Who the hell overhypes AJ Burnett? And AJ Burnett was plenty well-rested toward the end of the season and during the agonizingly long playoffs. One short rest start is not going to make the wheels come off.
It's no more difficult than the spot he'll put an under-rested Pettitte in.
It's only because he feared my wrath that he didn't add the "overhyped" thing with Andy.
Just so you know, Pettitte is 5-7 with a 4.18 ERA in 18 career short-rest starts.
If we have these stats, so does Girardi. Yet he's willing to risk the World Series on it.
AJ's (and presumably CC's) great career numbers on short rest = don't count
Pettitte's not-great career numbers on short rest = OF DIRE IMPORTANCE!!!!

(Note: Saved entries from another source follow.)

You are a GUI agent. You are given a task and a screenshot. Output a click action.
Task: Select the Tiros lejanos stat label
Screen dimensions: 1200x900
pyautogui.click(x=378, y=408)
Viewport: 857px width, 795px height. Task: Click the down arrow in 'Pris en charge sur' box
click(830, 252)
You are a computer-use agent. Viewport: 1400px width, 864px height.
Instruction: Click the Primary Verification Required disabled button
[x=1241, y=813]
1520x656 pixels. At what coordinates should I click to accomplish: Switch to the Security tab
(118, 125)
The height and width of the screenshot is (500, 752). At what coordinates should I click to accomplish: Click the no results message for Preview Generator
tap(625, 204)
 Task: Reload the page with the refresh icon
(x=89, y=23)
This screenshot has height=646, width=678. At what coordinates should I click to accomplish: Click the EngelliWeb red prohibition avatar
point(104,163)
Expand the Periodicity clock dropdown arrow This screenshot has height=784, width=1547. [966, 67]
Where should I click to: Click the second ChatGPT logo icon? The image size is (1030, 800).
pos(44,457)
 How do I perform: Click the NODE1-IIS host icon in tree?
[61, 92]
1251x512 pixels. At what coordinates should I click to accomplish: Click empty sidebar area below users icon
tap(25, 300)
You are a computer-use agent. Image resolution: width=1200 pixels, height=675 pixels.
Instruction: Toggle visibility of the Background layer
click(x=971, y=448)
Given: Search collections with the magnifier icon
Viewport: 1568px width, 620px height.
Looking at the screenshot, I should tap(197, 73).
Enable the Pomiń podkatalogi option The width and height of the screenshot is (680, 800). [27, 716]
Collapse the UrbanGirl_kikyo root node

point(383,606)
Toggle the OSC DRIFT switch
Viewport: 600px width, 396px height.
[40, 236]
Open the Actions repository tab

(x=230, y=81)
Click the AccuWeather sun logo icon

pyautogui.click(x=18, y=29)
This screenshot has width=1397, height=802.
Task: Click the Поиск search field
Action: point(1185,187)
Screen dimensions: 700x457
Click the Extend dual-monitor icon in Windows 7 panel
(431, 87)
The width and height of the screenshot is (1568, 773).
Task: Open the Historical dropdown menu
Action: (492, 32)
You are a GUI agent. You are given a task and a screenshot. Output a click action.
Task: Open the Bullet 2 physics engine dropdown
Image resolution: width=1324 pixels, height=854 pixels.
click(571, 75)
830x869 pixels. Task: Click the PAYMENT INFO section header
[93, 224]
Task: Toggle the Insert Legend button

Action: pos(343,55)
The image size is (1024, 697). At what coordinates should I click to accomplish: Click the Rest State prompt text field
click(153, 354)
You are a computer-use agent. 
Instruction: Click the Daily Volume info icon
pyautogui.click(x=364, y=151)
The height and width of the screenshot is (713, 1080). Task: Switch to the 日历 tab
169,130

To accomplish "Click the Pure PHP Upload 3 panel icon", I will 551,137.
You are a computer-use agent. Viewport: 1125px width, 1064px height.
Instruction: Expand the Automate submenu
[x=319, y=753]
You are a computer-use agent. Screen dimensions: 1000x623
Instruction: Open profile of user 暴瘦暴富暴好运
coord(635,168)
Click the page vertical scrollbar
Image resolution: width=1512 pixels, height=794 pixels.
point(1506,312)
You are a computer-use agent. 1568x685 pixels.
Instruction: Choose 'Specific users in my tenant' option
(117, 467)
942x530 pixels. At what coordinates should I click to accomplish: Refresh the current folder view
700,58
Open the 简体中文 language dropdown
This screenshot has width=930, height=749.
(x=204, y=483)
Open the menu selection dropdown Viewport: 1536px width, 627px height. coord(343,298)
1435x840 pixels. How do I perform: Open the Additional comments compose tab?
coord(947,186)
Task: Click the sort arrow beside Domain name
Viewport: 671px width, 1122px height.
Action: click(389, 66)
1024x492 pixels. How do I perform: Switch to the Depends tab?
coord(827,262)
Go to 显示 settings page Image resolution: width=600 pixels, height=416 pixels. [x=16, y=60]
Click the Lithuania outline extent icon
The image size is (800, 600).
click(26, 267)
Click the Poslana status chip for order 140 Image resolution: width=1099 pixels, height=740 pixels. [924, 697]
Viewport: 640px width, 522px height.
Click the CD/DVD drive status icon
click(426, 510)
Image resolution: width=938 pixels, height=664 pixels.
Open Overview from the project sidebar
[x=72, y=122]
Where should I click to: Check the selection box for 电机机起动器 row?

Also, Andy Pettitte in the playoffs on three days' rest: 3-1, 2.88 ERA. LOOK I CAN THROW AROUND STATS OUT OF CONTEXT TOO!!!! (For clarification, obviously those numbers are great. They're also a tiny, tiny sample size, and the most recent of those starts was in 2003. Also - dammit, why do I get so distracted by random stats?! - in the first four games he started of the 1996 postseason, Pettitte gave up seven home runs. Poor baby.)
And well, Gene, if you ever did anything good, you gave me an excuse to watch this video again to see that stat. Mmmm, thank you for that. Just FYI, I got distracted for like twenty minutes watching that. So. Freaking. Hot. Um, anyway.
No team has recovered from a 3-1 Series deficit since 1985, when the Kansas City Royals beat the St. Louis Cardinals. It couldn't happen again, could it?
Of course it could happen again. It's rare, but I'll bet it happens sometime again. Heck, some day some team will probably come back from an 0-3 series hole again, too.
If it does, the Phillies' miracle comeback would be completed on the number everyone is talking about.
Three days.
ZOMG you are teh clever. Also, I know you wanted to paint the Phillies as some cute underdogs, Gene, but it wouldn't really be a "miracle."
How long until baseball and America's Next Top Model start up again so I can stop spending time on this crap?!
* How is his BA better than his OBP? Posada can't even do stats right!!!